Overwegende dat het noodzakelijk is dat een Lid-Staat , die op een bepaald tijdstip tijdens de contingentsperiode een aanzienlijk overschot van zijn aanvankelijke quotum heeft , daarvan een aanmerkelijk percentage in de reserve terugstort , om te voorkomen dat een gedeelte van het communautaire tariefcontingent in een Lid-Staat ongebruikt blijft , terwijl andere Lid-Staten er gebruik van zouden kunnen maken ;

Overwegende dat , aangezien het Koninkrijk België , het Koninkrijk der Nederlanden en het Groothertogdom Luxemburg verenigd zijn in en vertegenwoordigd worden door de Benelux Economische Unie , elke handeling met betrekking tot het beheer van de aan de genoemde Economische Unie toegewezen quota kan worden verricht door een van haar leden ,

HEEFT DE VOLGENDE VERORDENING VASTGESTELD :

Artikel 1

1 . Voor de periode van 1 januari tot en met 31 december 1980 wordt een communautair tariefcontingent van 2 800 000 ton geopend voor courantenpapier van post 48.01 A van het gemeenschappelijk douanetarief ( 1 ) .

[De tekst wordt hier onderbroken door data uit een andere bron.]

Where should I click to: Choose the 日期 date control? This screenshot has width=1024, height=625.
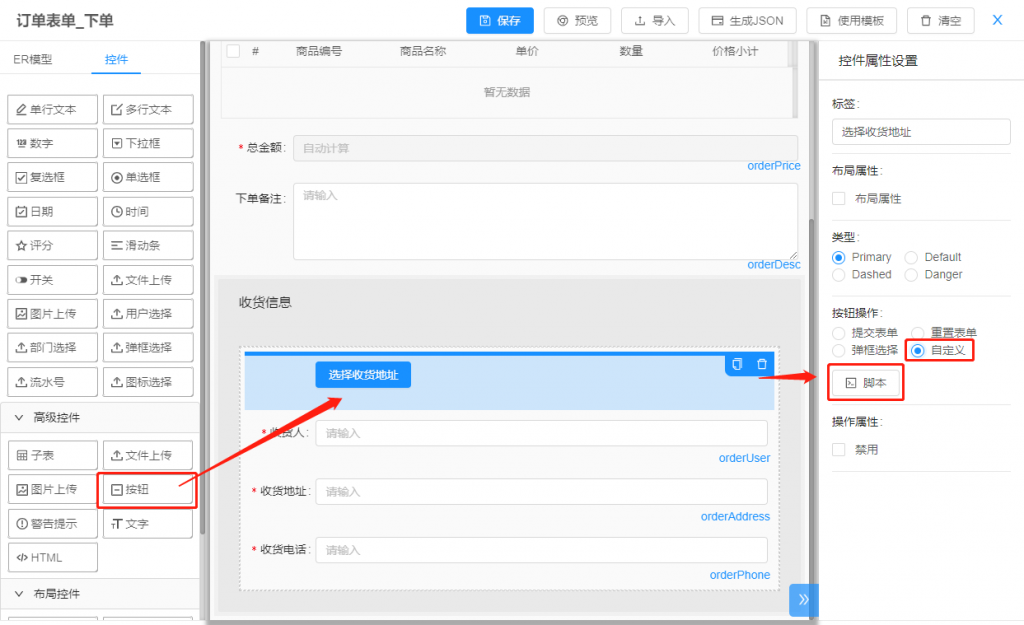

2 . De Lid-Staten mogen andere papiersoorten die , afgezien van het criterium van de waterlijnen , voldoen aan de in de Aanvullende Aantekening bij hoofdstuk 48 gegeven omschrijving van courantenpapier , op genoemd contingent afboeken .

3 . De invoer van courantenpapier , waarvoor reeds vrijdom van recht geldt krachtens een andere preferentiële tariefregeling , mag niet op dit tariefcontingent worden afgeboekt . Bovendien mag de invoer van de in lid 2 bedoelde papiersoorten waarvoor krachtens het betrokken tariefcontingent vrijdom van recht geldt , niet worden afgeboekt op de in het kader van bepaalde vrijhandelsovereenkomsten vastgestelde indicatieve plafonds .

4 . Binnen de grenzen van dit tariefcontingent wordt het recht van het gemeenschappelijk douanetarief volledig geschorst .

Artikel 2

1 . Het in artikel 1 bedoelde communautaire tariefcontingent wordt in twee gedeelten verdeeld .

2 . Een eerste gedeelte van 2 595 500 ton wordt over de Lid-Staten verdeeld ; de quota die , behoudens het bepaalde in artikel 5 , gelden van 1 januari tot en met 31 december 1980 , bedragen voor de Lid-Staten de volgende hoeveelheden :

  • ( in ton ) *

Benelux * 375 000 , *

Denemarken * 200 000 , *

Duitsland * 740 000 , *

Frankrijk * 290 000 , *

Ierland * 50 500 , *

Italië * 30 000 , *

Verenigd Koninkrijk * 910 000 . *

3 . Het tweede gedeelte , ter grootte van 204 500 ton , vormt de reserve .

Artikel 3

1 . Indien het aanvankelijke quotum van een Lid-Staat - zoals vastgesteld in artikel 2 , lid 2 - dan wel datzelfde quotum verminderd met het bij toepassing van artikel 5 in de reserve teruggestorte gedeelte , voor 90 % of meer is gebruikt , gaat deze Lid-Staat , door middel van een kennisgeving aan de Commissie , onverwijld over tot opneming , voor zover in de reserve nog een voldoende hoeveelheid aanwezig is , van een tweede quotum ter grootte van 15 % van zijn aanvankelijke quotum , eventueel op de volgende eenheid naar boven afgerond .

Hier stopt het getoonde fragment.